I haven't thought about it much but i've seen papers speculating that what happens in double-descent is finding lower complexity solutions.

I think you're right about the essential ingredient in this finding, but I feel like this is a pretty ARC-AGI specific result.

Each puzzle is kind of a similar format, and the data that changes in the puzzle is almost precisely that needed to deduce the rule. By reducing the amount of information needed to describe the rule, you almost have to reduce your codec to what the rule itself is doing - to minimise the information loss.

I feel like if there was more noise or arbitrary data in each puzzle, this technique would not work. Clearly there's a point at which that gets difficult - the puzzle should not be "working out where the puzzle is" - but this only works because each example is just pure information with respect to the puzzle itself.

I agree with your observation about the exact noise-free nature of the problem. It allows them to formulate the problem as "minimize complexity such that you memorize the X-y relationship exactly". This would need to be generalized to the noisy case: instead of demanding exact memorization, you'd need to prescribe an error budget. But then this error budget seems like an effective complexity metaparameter, doesn't it, and we're back to square zero of cross-validation.
If we think of the 'budget' as being similar to a bandwidth limit on video playback, there's a kind of line below which the picture starts being pretty unintelligible, but for the most part that's a slider: the less the budget, the slightly less accurate playback you get.

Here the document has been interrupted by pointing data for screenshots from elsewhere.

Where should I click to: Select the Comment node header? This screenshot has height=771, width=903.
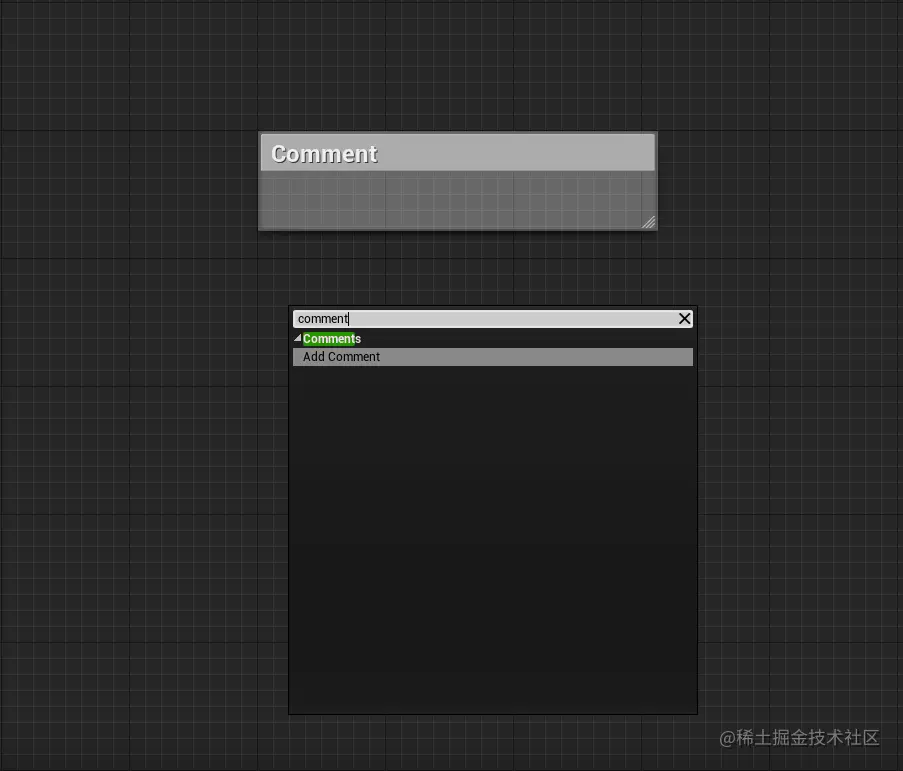pyautogui.click(x=457, y=152)
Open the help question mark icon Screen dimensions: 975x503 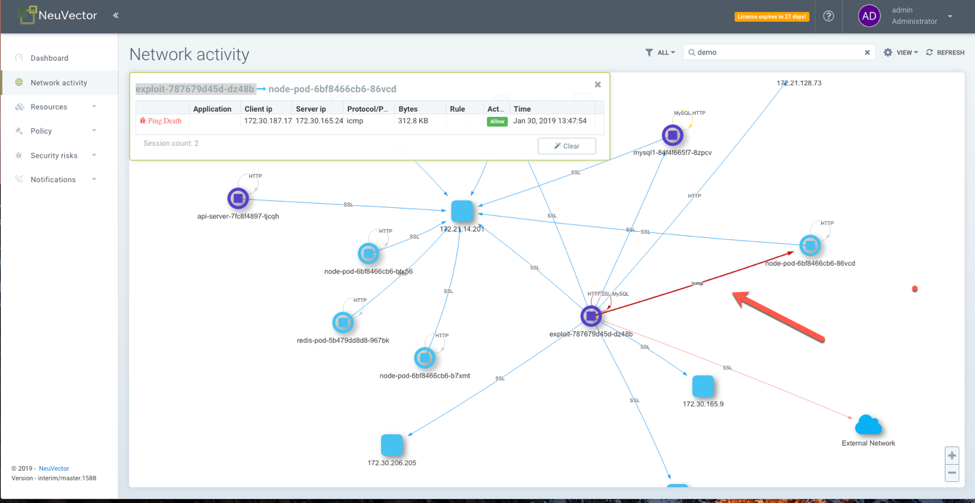pos(828,16)
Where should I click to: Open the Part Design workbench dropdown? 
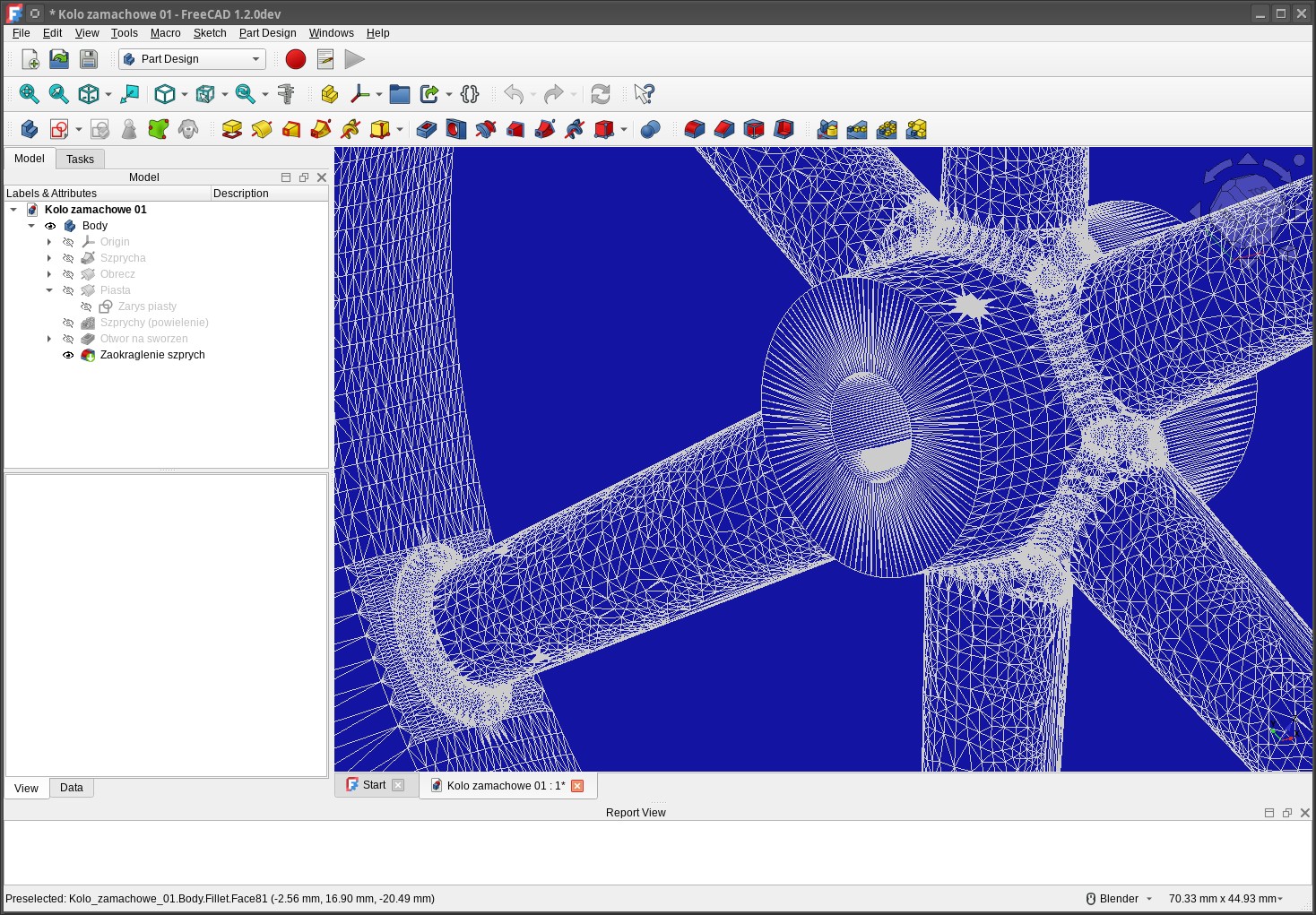point(192,59)
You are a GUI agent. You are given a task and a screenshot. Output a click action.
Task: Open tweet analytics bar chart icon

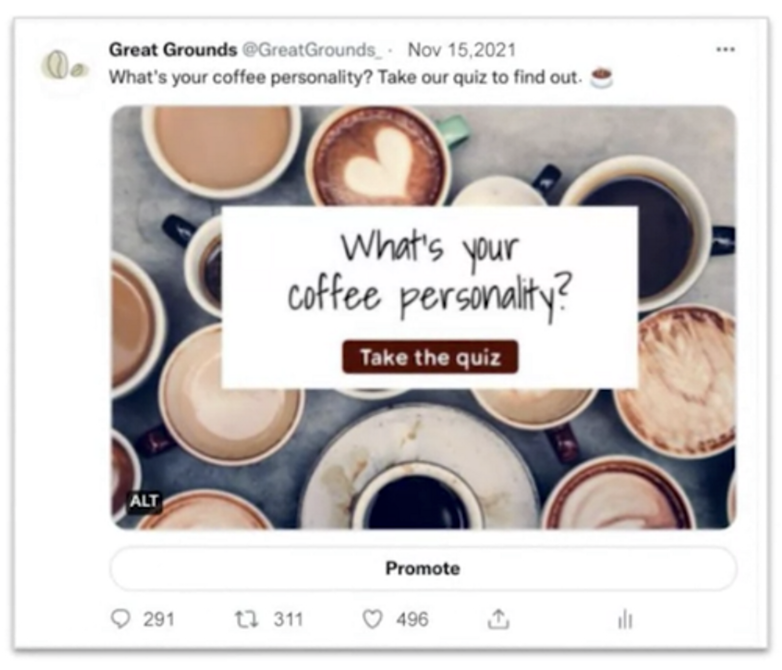[x=625, y=620]
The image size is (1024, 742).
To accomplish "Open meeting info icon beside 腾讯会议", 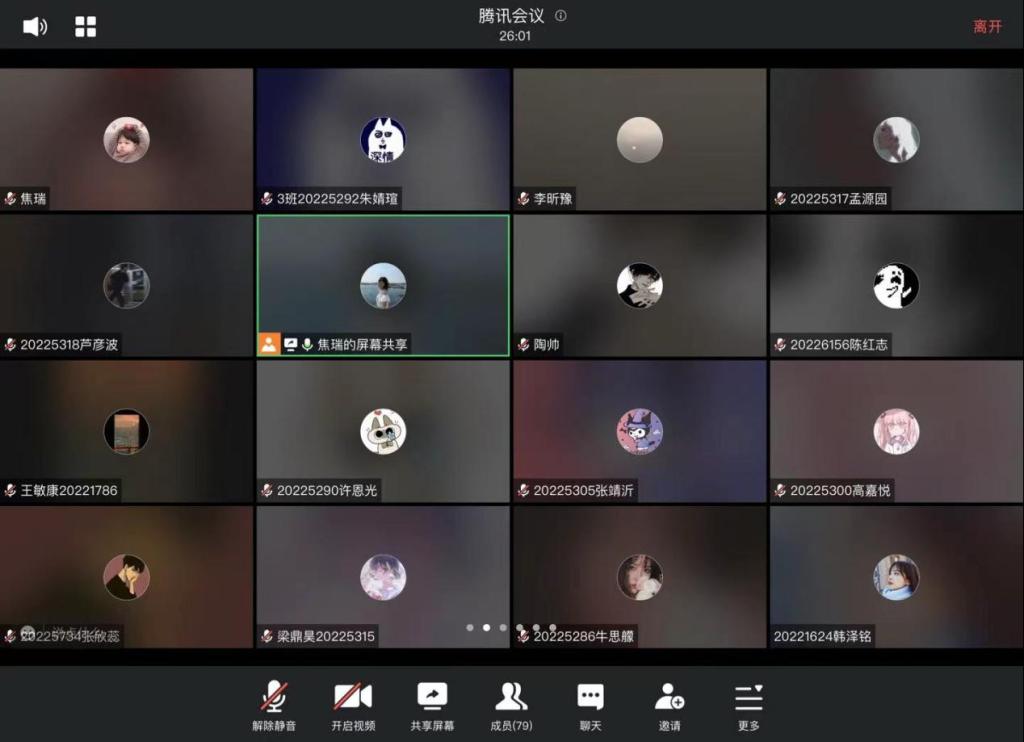I will [561, 16].
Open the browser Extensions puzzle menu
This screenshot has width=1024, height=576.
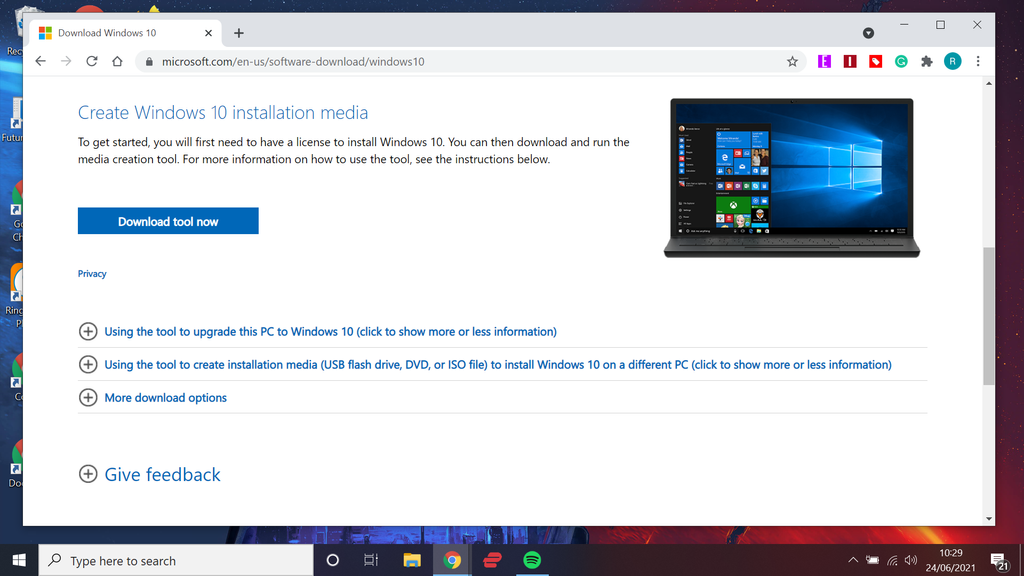click(x=926, y=61)
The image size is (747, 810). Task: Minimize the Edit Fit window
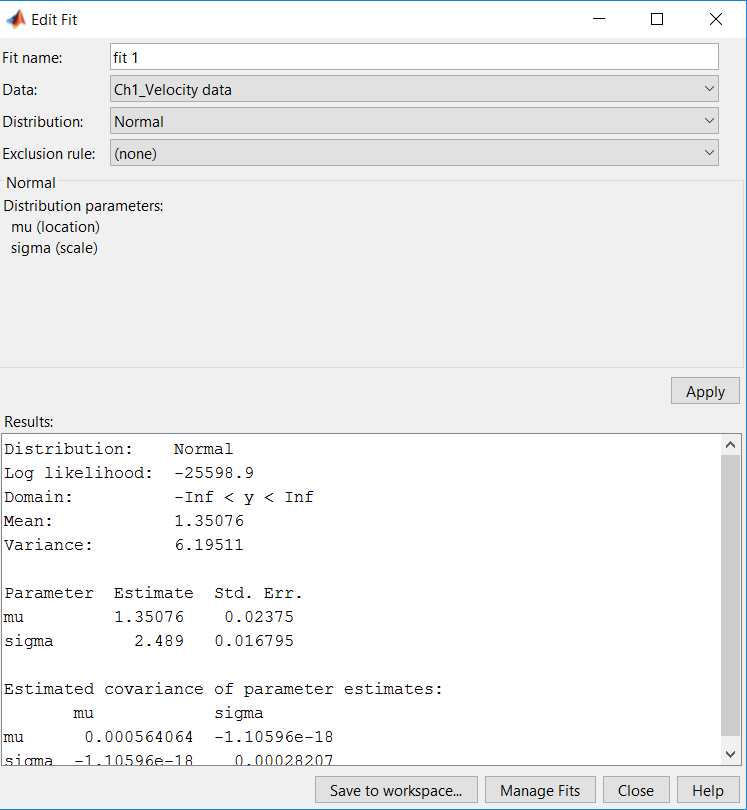coord(599,19)

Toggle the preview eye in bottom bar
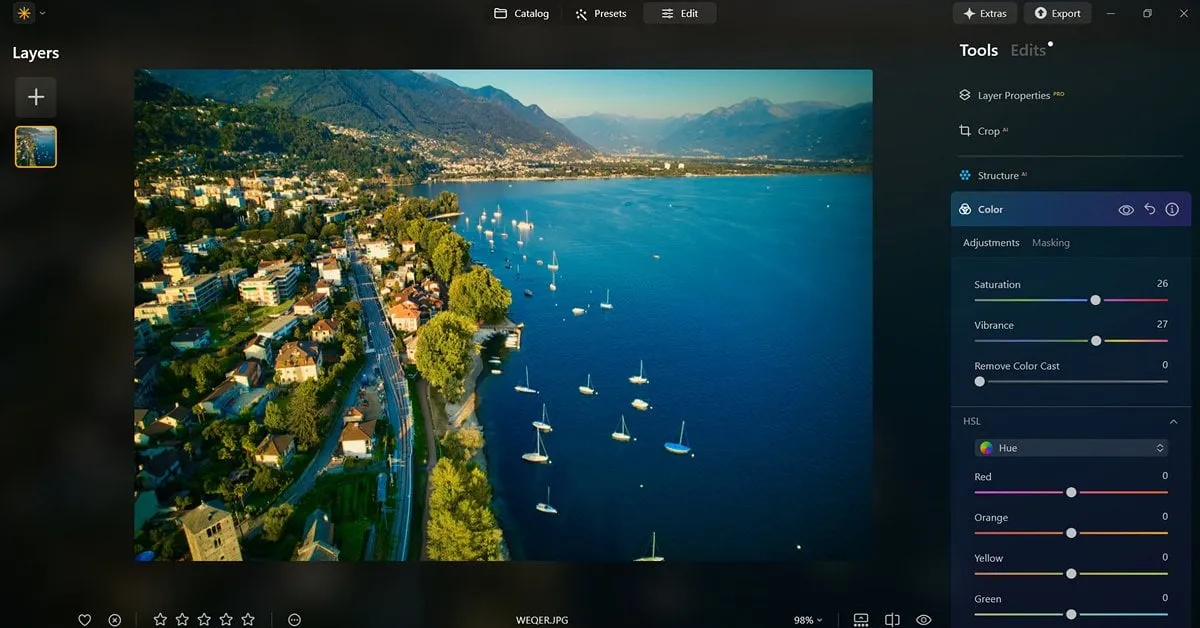pyautogui.click(x=924, y=620)
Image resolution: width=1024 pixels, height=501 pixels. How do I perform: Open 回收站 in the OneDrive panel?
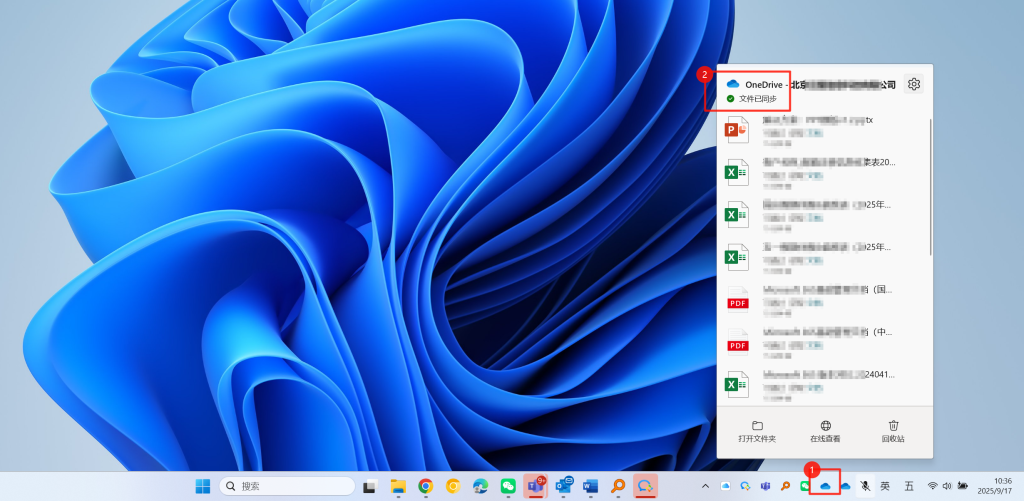click(894, 431)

But because this is clean data, I wonder if there's basically a big gap here: the codec that encodes the "correct rule" can achieve a step-change lower bandwidth requirement than similar-looking solutions. The most elegant ruleset - at least in this set of puzzles - always compresses markedly better. And so you can kind of brute-force the correct rule by trying lots of encoding strategies, and just identify which one gets you that step-change compression benefit.